Building the Right Financial Profile Before Applying
For entrepreneurs planning to apply for a business loan in 12 to 18 months, the preparation period is critical. Key steps include:
● Filing Income Tax Returns (ITRs) consistently and accurately from the first year
● Maintaining a clean current account with regular deposits and no overdraft patterns
● Keeping the promoter’s CIBIL score above 750
Lenders assess start-ups by examining these signals. Entrepreneurs who maintain financial discipline from the start will have stronger loan applications after two years. Additionally, tracking cash flow and avoiding irregular withdrawals can further enhance the business’s credibility.
Collateral-Based Options for Larger Requirements
Startups requiring larger amounts beyond government schemes can consider loans against property. These loans allow entrepreneurs to access larger amounts of funding at lower interest rates, as the property secures the lender’s risk.
This option carries significant risk: using personal or family assets as collateral can result in a loss if the business does not perform as expected. Such loans should be considered only when the business plan is validated, the entrepreneur has clear cash flow projections, and the repayment strategy is realistic. Careful assessment of risk versus reward is essential before pledging assets.
Practical Steps to Strengthen Your Loan Application
To maximise the chances of approval, entrepreneurs should:
● Maintain accurate financial statements, bank records, and GST returns.
● Avoid over-borrowing; apply for realistic amounts that match business needs.
● Keep personal and business credit profiles in good standing.
● Explore lenders that offer startup-friendly products.
● Be transparent and complete in all documentation.

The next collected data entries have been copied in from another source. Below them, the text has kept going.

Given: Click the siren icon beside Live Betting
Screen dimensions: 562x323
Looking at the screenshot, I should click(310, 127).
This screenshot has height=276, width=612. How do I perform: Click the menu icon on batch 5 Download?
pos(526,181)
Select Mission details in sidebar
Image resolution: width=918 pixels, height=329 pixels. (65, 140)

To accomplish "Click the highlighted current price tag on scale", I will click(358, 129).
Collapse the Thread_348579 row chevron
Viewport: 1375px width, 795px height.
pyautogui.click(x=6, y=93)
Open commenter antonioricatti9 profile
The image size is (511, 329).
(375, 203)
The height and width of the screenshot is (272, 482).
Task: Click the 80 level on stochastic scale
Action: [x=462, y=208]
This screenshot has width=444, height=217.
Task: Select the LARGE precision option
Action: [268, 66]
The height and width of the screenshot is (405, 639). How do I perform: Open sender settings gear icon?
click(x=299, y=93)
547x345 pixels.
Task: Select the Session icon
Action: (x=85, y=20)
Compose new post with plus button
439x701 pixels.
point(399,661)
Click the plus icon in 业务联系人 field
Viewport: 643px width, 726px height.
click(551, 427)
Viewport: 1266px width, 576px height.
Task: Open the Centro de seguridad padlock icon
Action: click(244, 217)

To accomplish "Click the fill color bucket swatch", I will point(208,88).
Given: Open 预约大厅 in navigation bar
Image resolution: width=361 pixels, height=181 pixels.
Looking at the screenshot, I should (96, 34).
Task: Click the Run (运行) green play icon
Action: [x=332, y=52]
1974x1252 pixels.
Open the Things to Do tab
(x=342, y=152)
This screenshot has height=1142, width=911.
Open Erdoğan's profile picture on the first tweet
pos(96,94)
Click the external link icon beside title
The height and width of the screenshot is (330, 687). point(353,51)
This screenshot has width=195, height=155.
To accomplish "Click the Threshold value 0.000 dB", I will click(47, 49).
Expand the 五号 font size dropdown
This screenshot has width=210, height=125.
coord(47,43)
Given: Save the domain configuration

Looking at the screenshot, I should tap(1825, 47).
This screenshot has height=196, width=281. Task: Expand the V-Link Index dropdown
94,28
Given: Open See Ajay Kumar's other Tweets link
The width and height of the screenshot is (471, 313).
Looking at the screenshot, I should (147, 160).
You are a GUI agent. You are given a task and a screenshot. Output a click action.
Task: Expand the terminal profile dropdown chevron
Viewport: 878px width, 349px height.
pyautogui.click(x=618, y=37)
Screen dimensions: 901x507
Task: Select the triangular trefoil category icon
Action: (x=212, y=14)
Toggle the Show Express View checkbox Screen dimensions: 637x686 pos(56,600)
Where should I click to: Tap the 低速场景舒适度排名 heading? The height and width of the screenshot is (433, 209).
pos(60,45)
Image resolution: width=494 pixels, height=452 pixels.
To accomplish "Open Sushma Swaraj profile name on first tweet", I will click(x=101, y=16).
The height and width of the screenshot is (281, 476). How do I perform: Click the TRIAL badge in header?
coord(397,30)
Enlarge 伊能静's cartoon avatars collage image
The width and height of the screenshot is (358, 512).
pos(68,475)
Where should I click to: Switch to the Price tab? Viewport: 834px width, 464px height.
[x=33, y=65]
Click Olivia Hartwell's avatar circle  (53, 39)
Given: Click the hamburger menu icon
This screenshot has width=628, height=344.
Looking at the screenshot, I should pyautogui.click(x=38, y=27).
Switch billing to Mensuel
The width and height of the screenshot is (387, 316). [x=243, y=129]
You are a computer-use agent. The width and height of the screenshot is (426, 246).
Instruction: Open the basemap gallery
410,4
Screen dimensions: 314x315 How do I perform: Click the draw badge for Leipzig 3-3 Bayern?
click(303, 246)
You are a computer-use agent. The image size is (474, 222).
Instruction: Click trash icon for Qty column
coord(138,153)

Taking these steps early ensures a smoother and faster loan process when the business is ready for formal financing. A well-prepared application reduces processing delays and demonstrates professionalism to the lender.
Conclusion
First-time entrepreneurs often face a funding gap in the early stages, but it is usually smaller than it appears. Maintaining clean banking records, filing ITRs consistently, and exploring personal loans, government schemes, and alternative financing options help build a strong financial profile. Entrepreneurs who plan systematically from day one are better positioned to access formal credit sooner, giving their start-ups financial stability through small business loans.
The ideal time to start building a credit-worthy business profile is the very first month of operations, not when applying for a loan. By understanding available funding options and acting proactively, first-time entrepreneurs can confidently apply for a business loan and set their businesses on a path to long-term growth.